SELECTED EXCERPT -
_____

In article <ma*************************************@python.or g>,
Steve Holden <st***@holdenweb.comwrote:

But basically, you aren't providing a CGI environment, and that's why
cgi.parse() isn't working.

Clearly. So what should I be doing? Surely I'm not the first person to
have this problem?

I have managed to work around this for now by copying and modifying the
code in cgi.parse, but this still feels like a Horrible Hack to me.

rg

Sep 11 '06 #5

Damjan

>But basically, you aren't providing a CGI environment, and that's why

>cgi.parse() isn't working.

Clearly. So what should I be doing?

Probably you'll need to read the source of cgi.parse_qs (like Steve did) and
see what it needs from os.environ and then provide that (either in
os.environ or in a custom environ dictionary).

BUT why don't you use WSGI?

--
damjan

Sep 11 '06 #6

Steve Holden

Ron Garret wrote:

In article <ma*************************************@python.or g>,
Steve Holden <st***@holdenweb.comwrote:

>>But basically, you aren't providing a CGI environment, and that's why
cgi.parse() isn't working.

Clearly. So what should I be doing? Surely I'm not the first person to
have this problem?

I have managed to work around this for now by copying and modifying the
code in cgi.parse, but this still feels like a Horrible Hack to me.

Let me get this right. You are aware that CGIHTTPServer module exists.
But you don't want to use that. Instead you want to use your own code.
So you have ended up duplicating some of the functionality of the cgi
library. And it feels like a hack.

Have I missed anything? :-)

regards
Steve
--
Steve Holden +44 150 684 7255 +1 800 494 3119
Holden Web LLC/Ltd http://www.holdenweb.com
Skype: holdenweb http://holdenweb.blogspot.com
Recent Ramblings http://del.icio.us/steve.holden

Sep 12 '06 #7

Kent Johnson

Steve Holden wrote:

Ron Garret wrote:
>In article <ma*************************************@python.or g>,
Steve Holden <st***@holdenweb.comwrote:

>>But basically, you aren't providing a CGI environment, and that's why
cgi.parse() isn't working.

_____

MATERIAL PROVIDED -
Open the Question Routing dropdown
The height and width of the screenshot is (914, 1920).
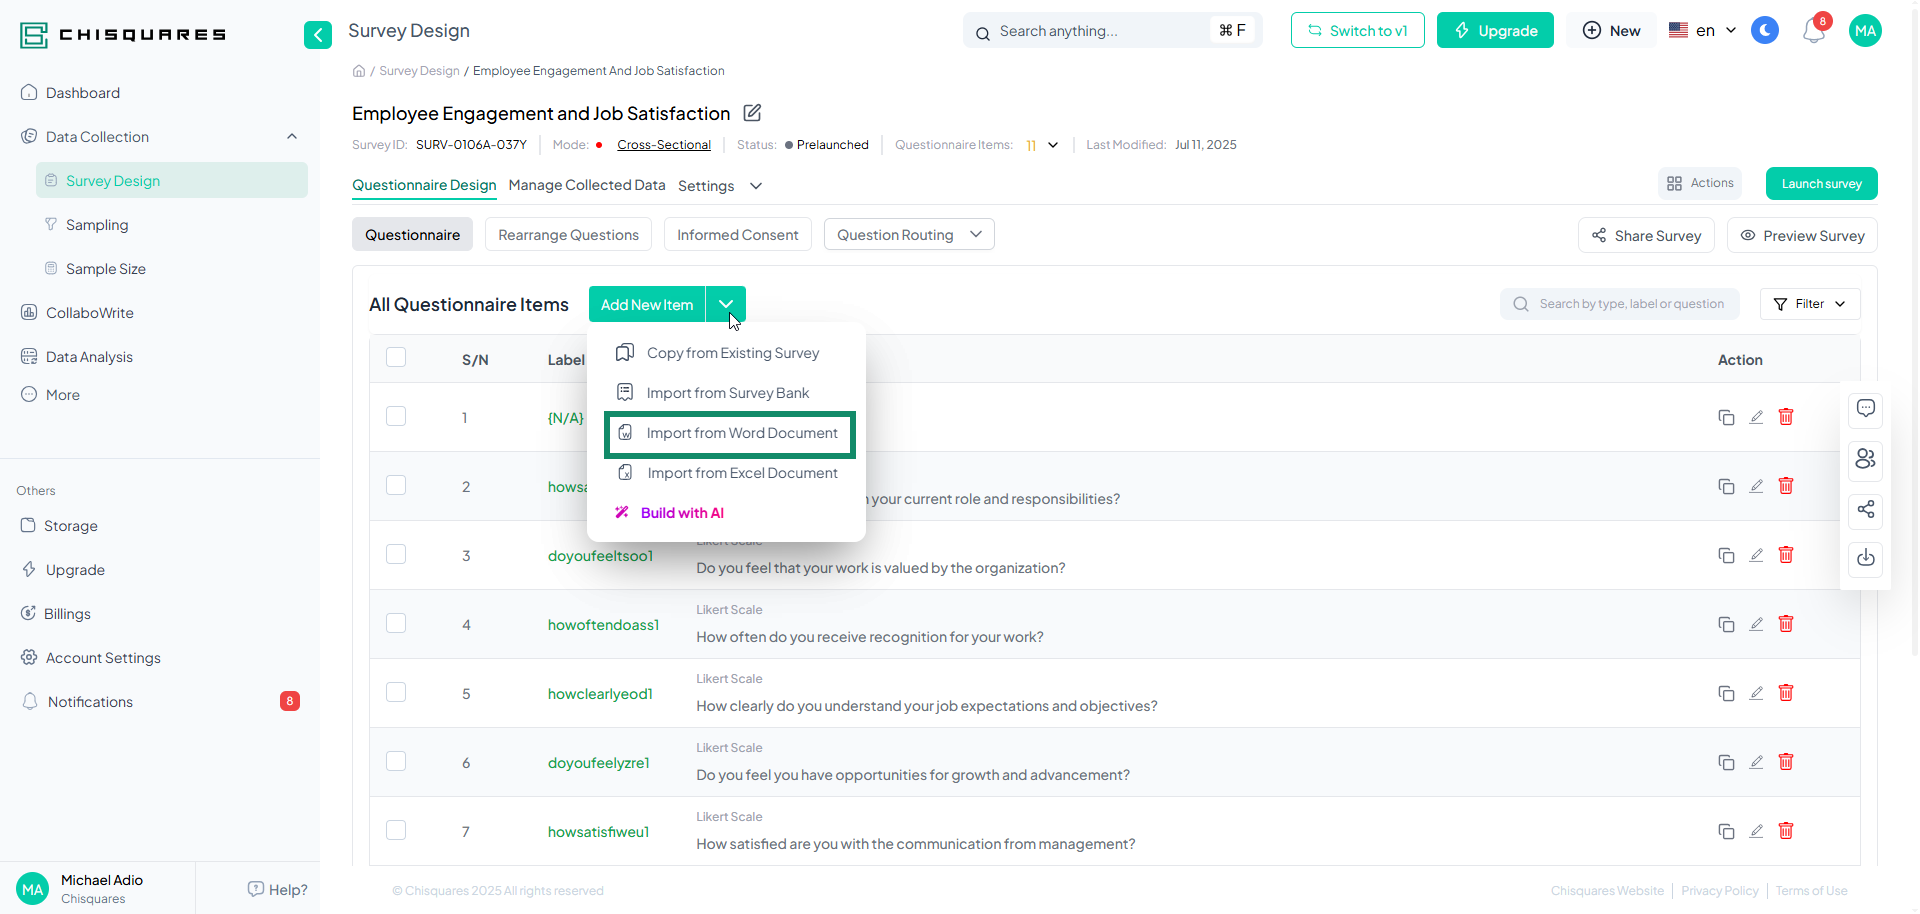(x=908, y=235)
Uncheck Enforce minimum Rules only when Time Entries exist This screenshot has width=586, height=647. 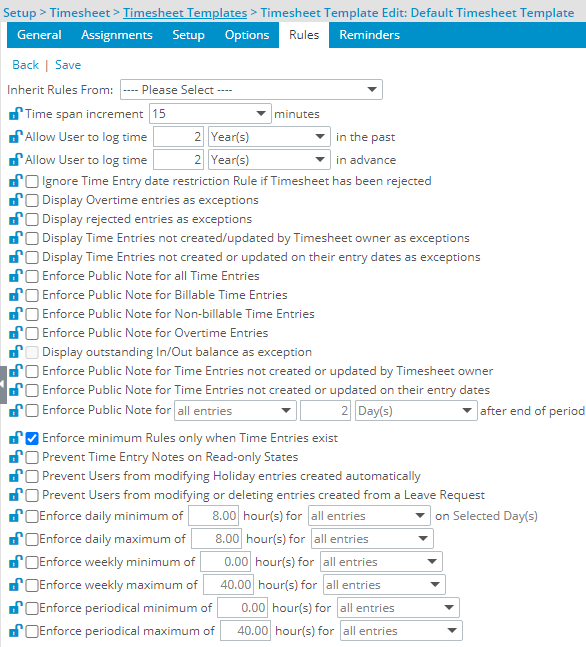32,438
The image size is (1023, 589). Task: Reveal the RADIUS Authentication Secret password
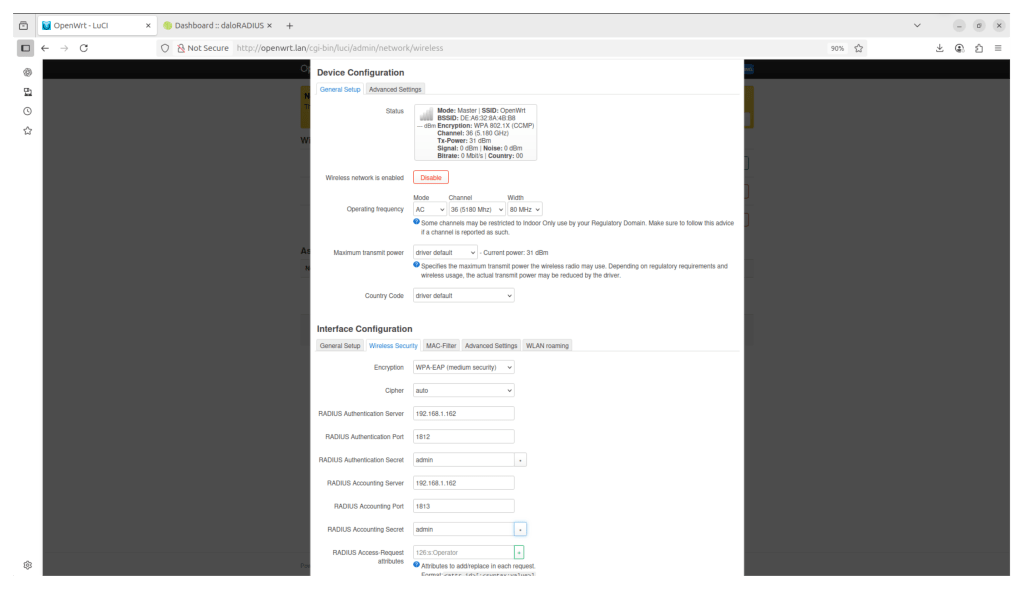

_____

WHAT TO WORK ON -
a – In the cgi.parse thread, rewrite everything from "But you don't" down to "like a hack.", putting "reimplementing" where "duplicating" stands.
b – In the cgi.parse thread, which module does Steve Holden say Ron Garret is aware exists?

ANSWERS IN ORDER -
a –
But you don't want to use that. Instead you want to use your own code.
So you have ended up reimplementing some of the functionality of the cgi
library. And it feels like a hack.

b – The CGIHTTPServer module.